Historically, gospel proclamation involved the statement of the gospel in passionates tones and with hopeful pleading. "Come to Christ," urged Martin Luther in sixteenth century Germany. "Flee God's wrath," thundered Jonathan Edwards in eighteenth century New England. "Believe on Christ!" shouted George Whitefield to a rapt eighteenth century American audience. "Jesus is the savior," said William Carey to the people of nineteenth century India. The telling of the gospel did not begin in recent days. Such action has a long and glorious heritage.
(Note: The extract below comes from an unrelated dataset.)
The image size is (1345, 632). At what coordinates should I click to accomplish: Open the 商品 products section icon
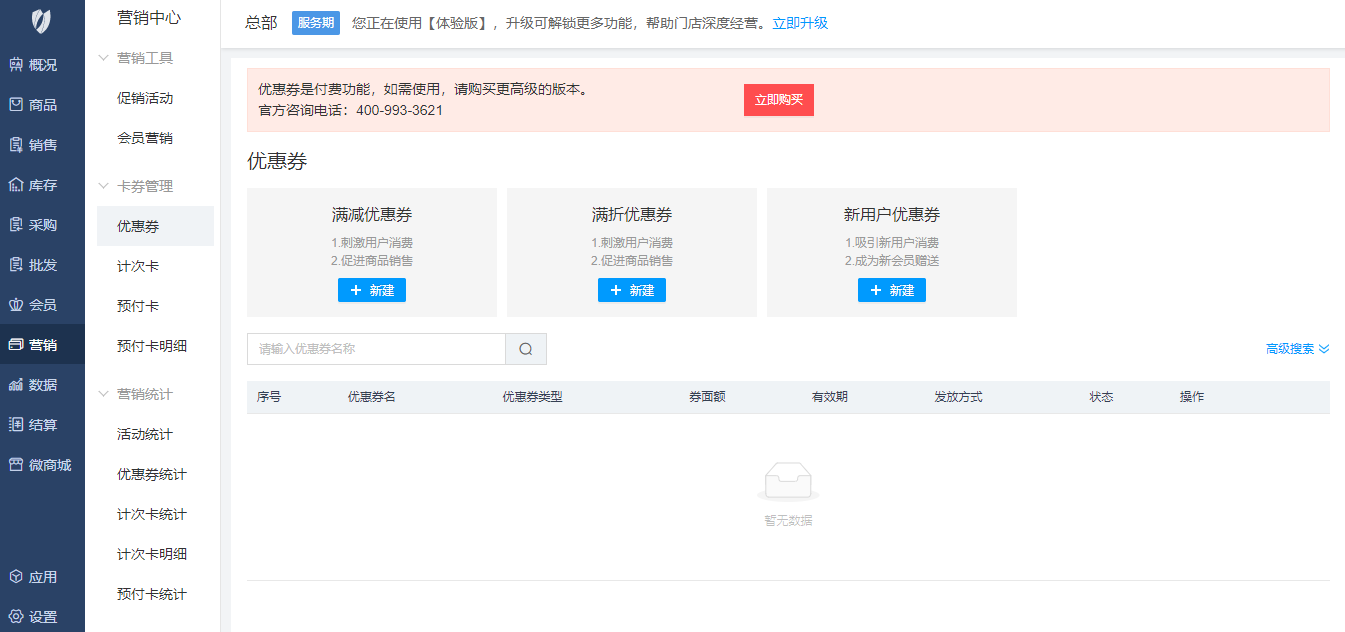pos(16,105)
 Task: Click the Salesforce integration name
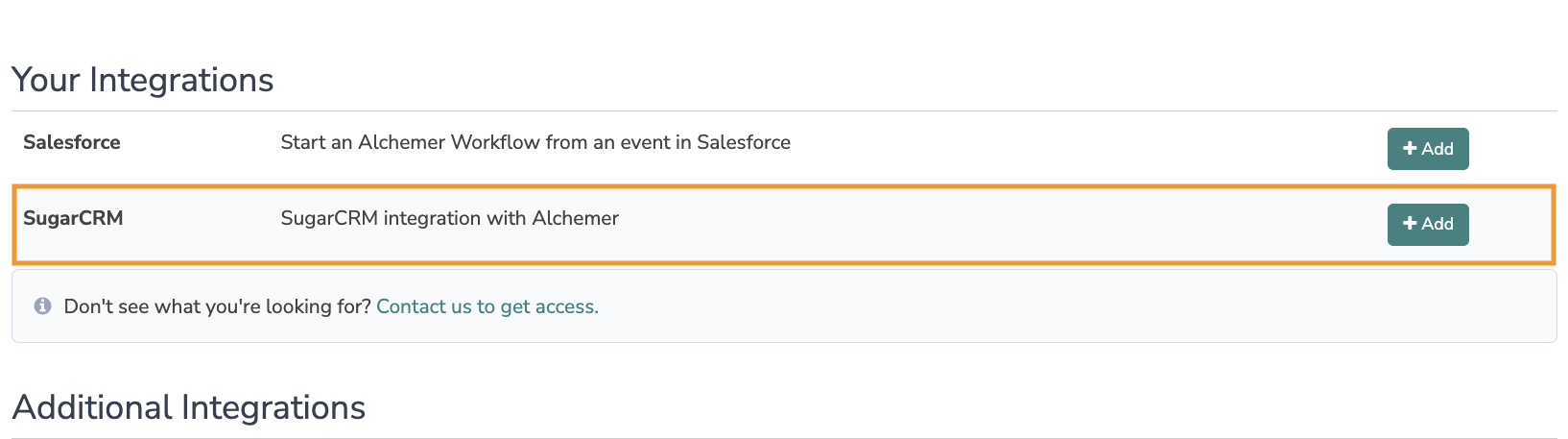click(x=72, y=142)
In the nineteenth century, however, evangelicals, led by Charles Finney, supplemented their gospel preaching with the "invitation." Finney urged lost sinners to make "decisions" for Christ, to walk an aisle, pray a prayer, and make a one-time commitment to Christ that would extend through all of life. Finney's tactic, considered strange and unnecessary by many evangelicals in his day, soon caught on. By the twentieth century, it was commonplace for Christians to consider conversion to Christianity as occurring when a person prayed a prayer or signed a decision card. Billy Sunday helped perpetuate this pattern in the early twentieth century and Billy Graham continued it in the latter half of the century. The last four or five generations of Christians have thus grown up believing that a sinner is saved when they pray a prayer, walk the aisle, or sign a card. The effects of this trend are manifold. In coming days, we'll examine them.